San Agustín exhorta a la solidaridad y a practicar la caridad con quienes pasan necesidad y carecen de un lugar donde dormir. En un sermón predicado en el invierno del 411 o 412, san Agustín invitaba a sus fieles a actuar como Zaqueo, acogiendo a Cristo en sus casas en la persona del migrante:

«He aquí que, con el favor de Dios, estamos en el invierno. Pensad en los pobres, en cómo vestir a Cristo desnudo. Mientras se leía el evangelio, ¿no hemos considerado todos dichoso a Zaqueo porque, subido en un árbol, atento a ver al que pasaba, Cristo le miró? Efectivamente, ¿cómo iba a esperar él tenerlo como huésped en su casa? (…) Casi todos os imaginabais ser Zaqueo y que podíais recibir a Cristo (…) Cada uno de vosotros espera recibir a Cristo sentado en el cielo; vedle yaciendo en un portal; vedle pasando hambre, frío; vedle pobre, extranjero. Haced lo que acostumbráis, haced lo que no acostumbráis. Es mayor el conocimiento, sean más las buenas obras.»

Al acoger a un hermano necesitado, acogemos al mismo Cristo:

«Demos de comer en esta tierra a Cristo hambriento, démosle de beber cuando tenga sed, vistámosle si está desnudo, acojámosle si es peregrino, visitémosle si está enfermo. Son necesidades del viaje. Así hemos de vivir en esta peregrinación, donde Cristo está necesitado. Personalmente está lleno, pero tiene necesidad en los suyos. Quien está lleno personalmente, pero necesitado en los suyos, lleva a sí a los necesitados. Allí no habrá hambre, ni sed, ni desnudez, ni enfermedad, ni peregrinación, ni fatiga, ni dolor» (Sermón 236. 3).

Para promover la acogida tanto a peregrinos como a enfermos, san Agustín construyó un albergue/hospital, que se convertiría en el segundo hospital o «ciudad de la caridad» en la historia de la solidaridad y caridad universal, después de la Basiliada de Cesarea de Capadocia, construida por san Basilio Magno hacia el año 373.
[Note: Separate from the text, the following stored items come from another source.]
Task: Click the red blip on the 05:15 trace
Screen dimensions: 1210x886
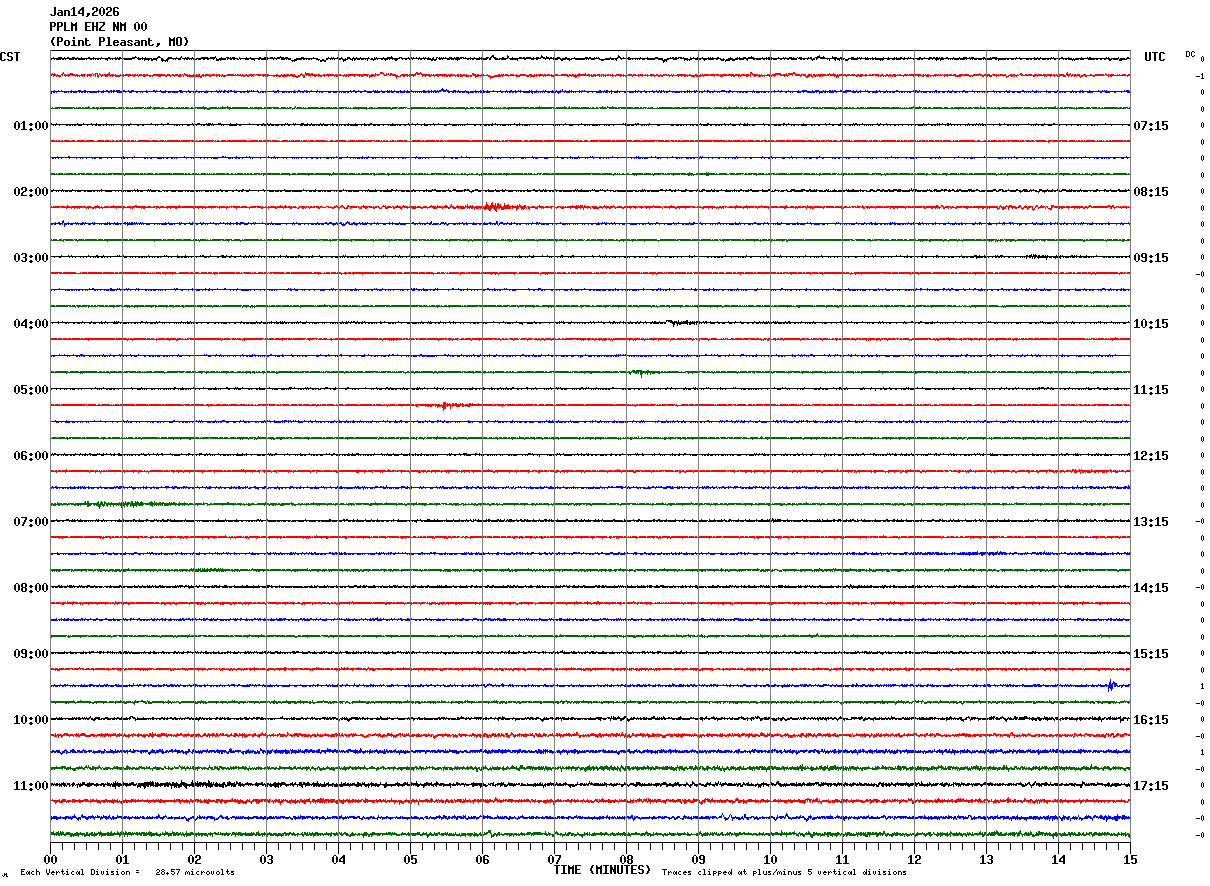Action: pos(447,405)
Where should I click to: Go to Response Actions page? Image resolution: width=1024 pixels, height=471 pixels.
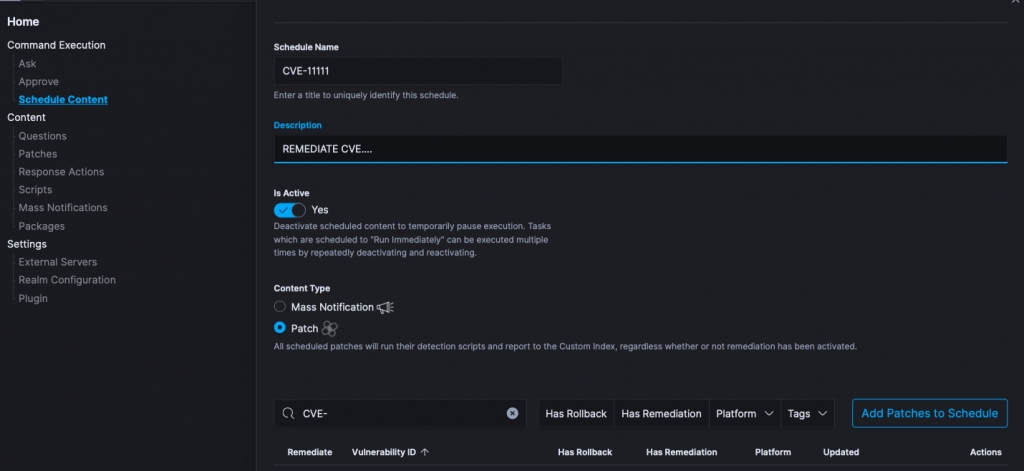coord(61,172)
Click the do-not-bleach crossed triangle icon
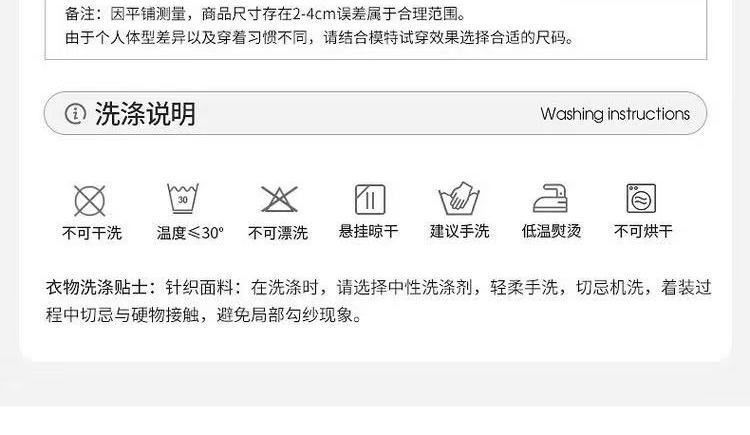Screen dimensions: 750x435 point(279,199)
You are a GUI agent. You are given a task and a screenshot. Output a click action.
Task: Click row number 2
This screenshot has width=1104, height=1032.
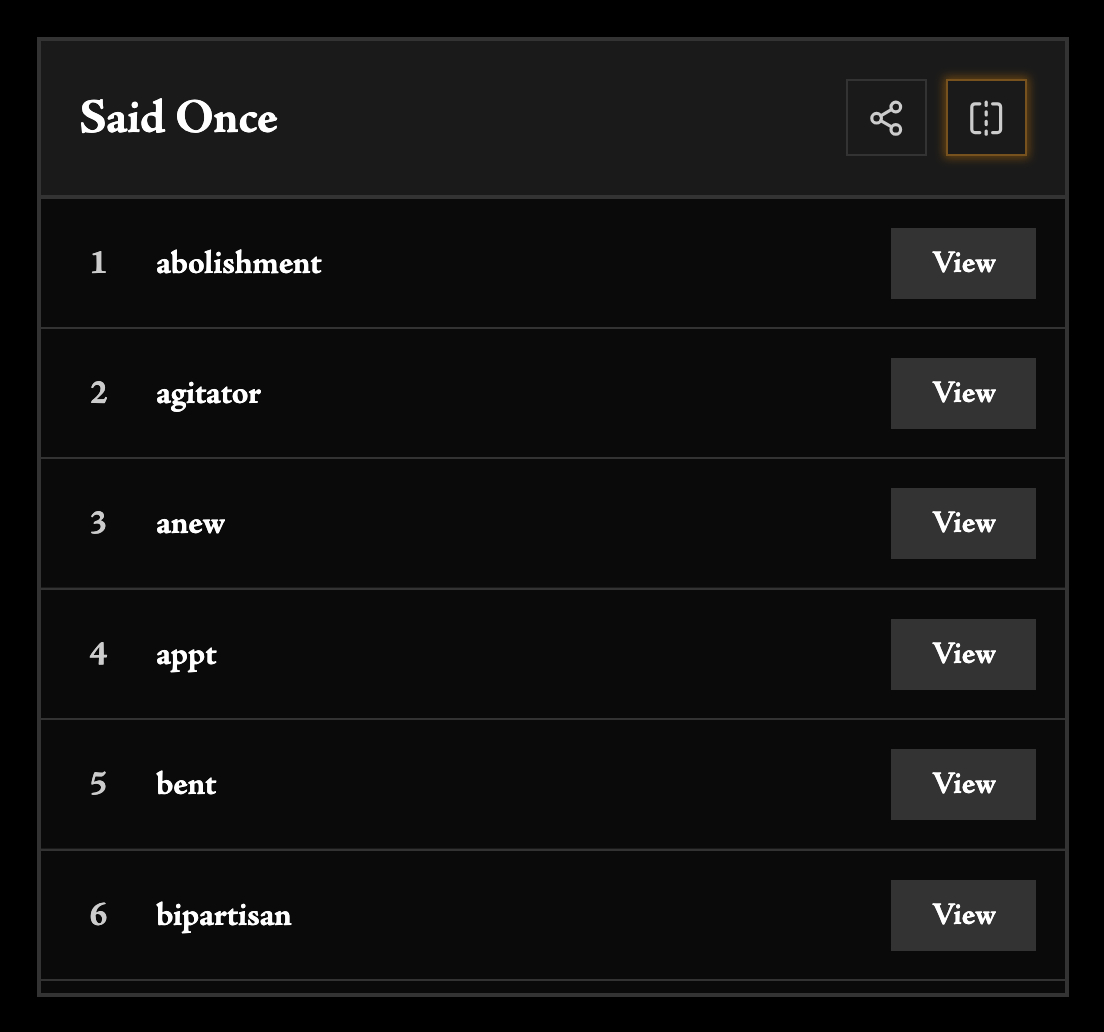(x=98, y=393)
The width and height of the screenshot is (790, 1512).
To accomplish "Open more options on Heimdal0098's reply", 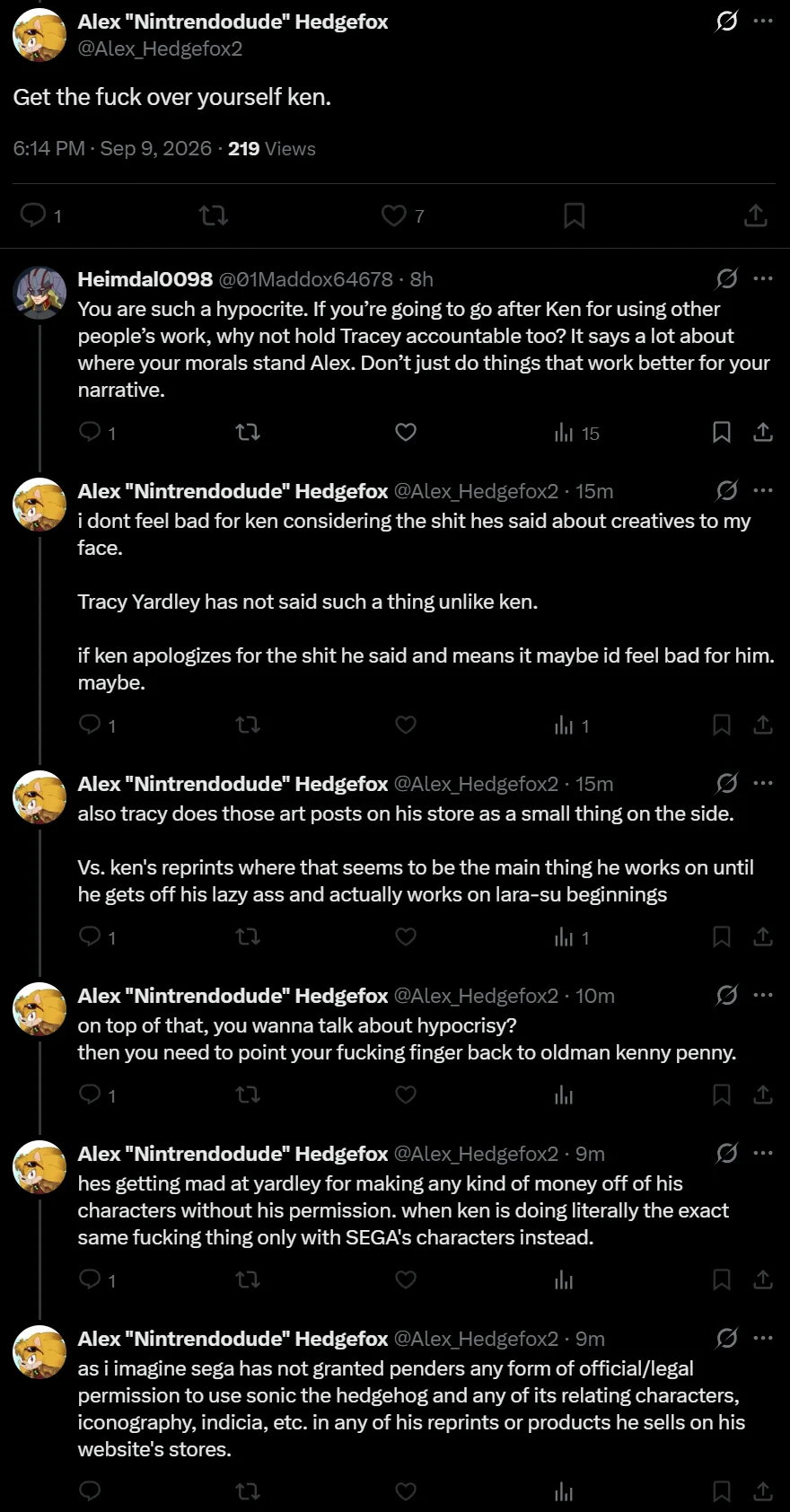I will click(763, 278).
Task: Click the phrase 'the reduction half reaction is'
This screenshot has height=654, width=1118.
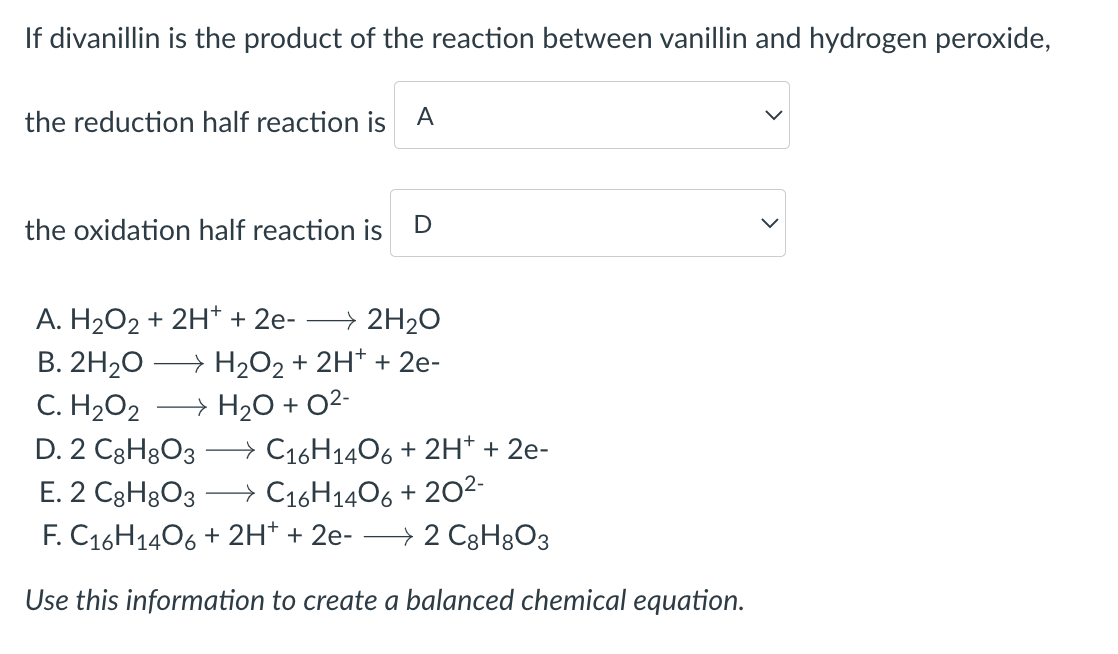Action: (x=203, y=122)
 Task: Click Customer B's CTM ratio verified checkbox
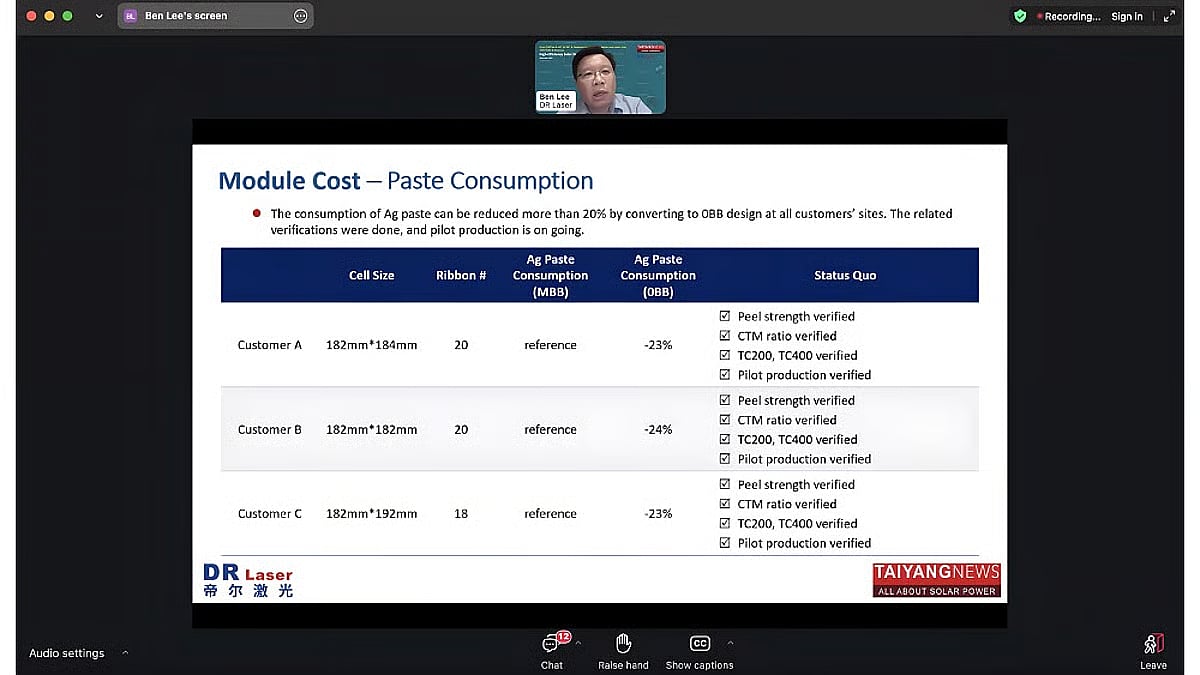click(x=725, y=420)
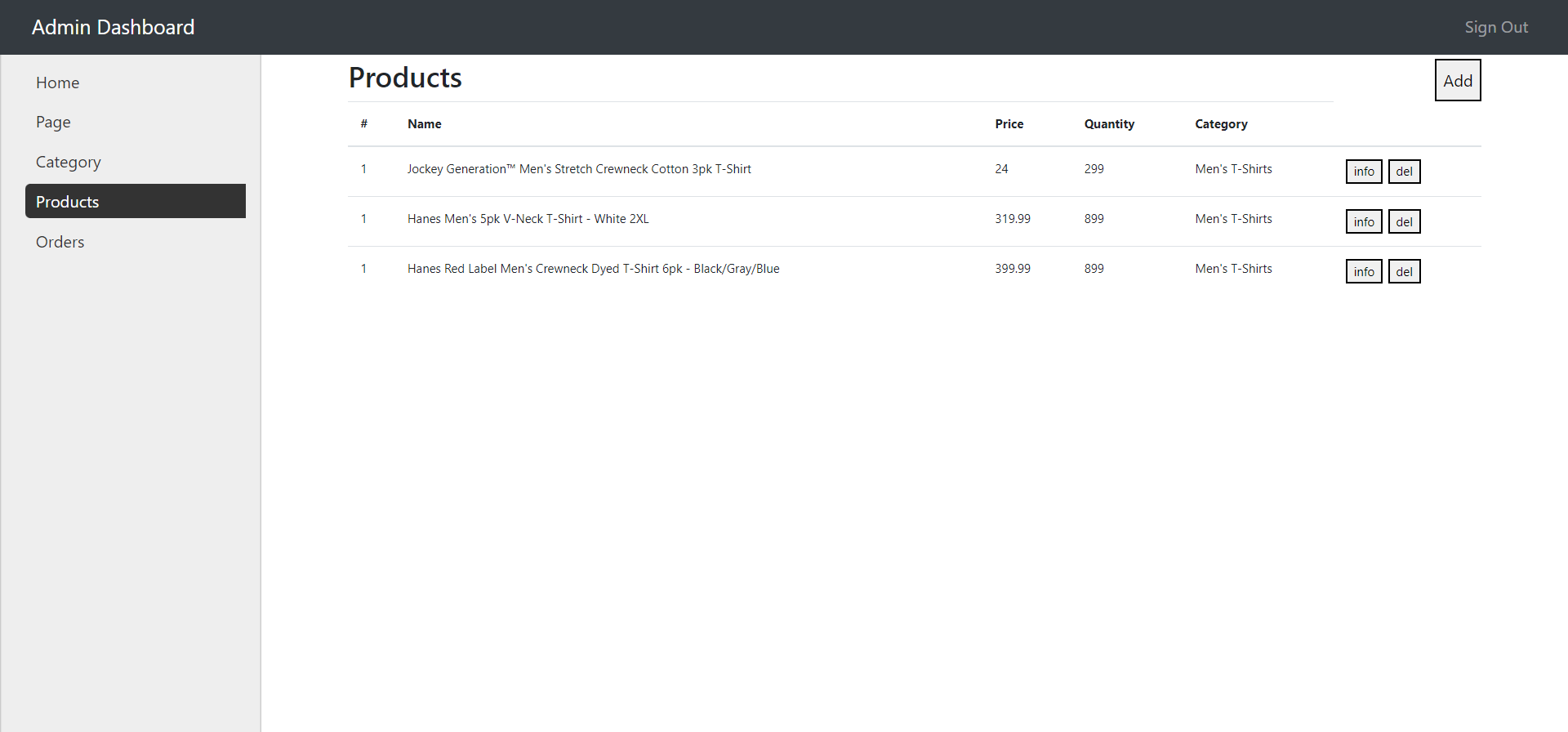Show info for Hanes Red Label T-Shirt

[1363, 271]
En definitiva, la herencia que nos ha dejado san Agustín no puede perderse de vista en este momento de la historia, porque la Iglesia nos está invitando desde hace tiempo a ser una Iglesia con las puertas abiertas, una Iglesia de acogida y una comunidad que escuche y acompañe al más vulnerable. No defraudemos ni a san Agustín ni a la Iglesia.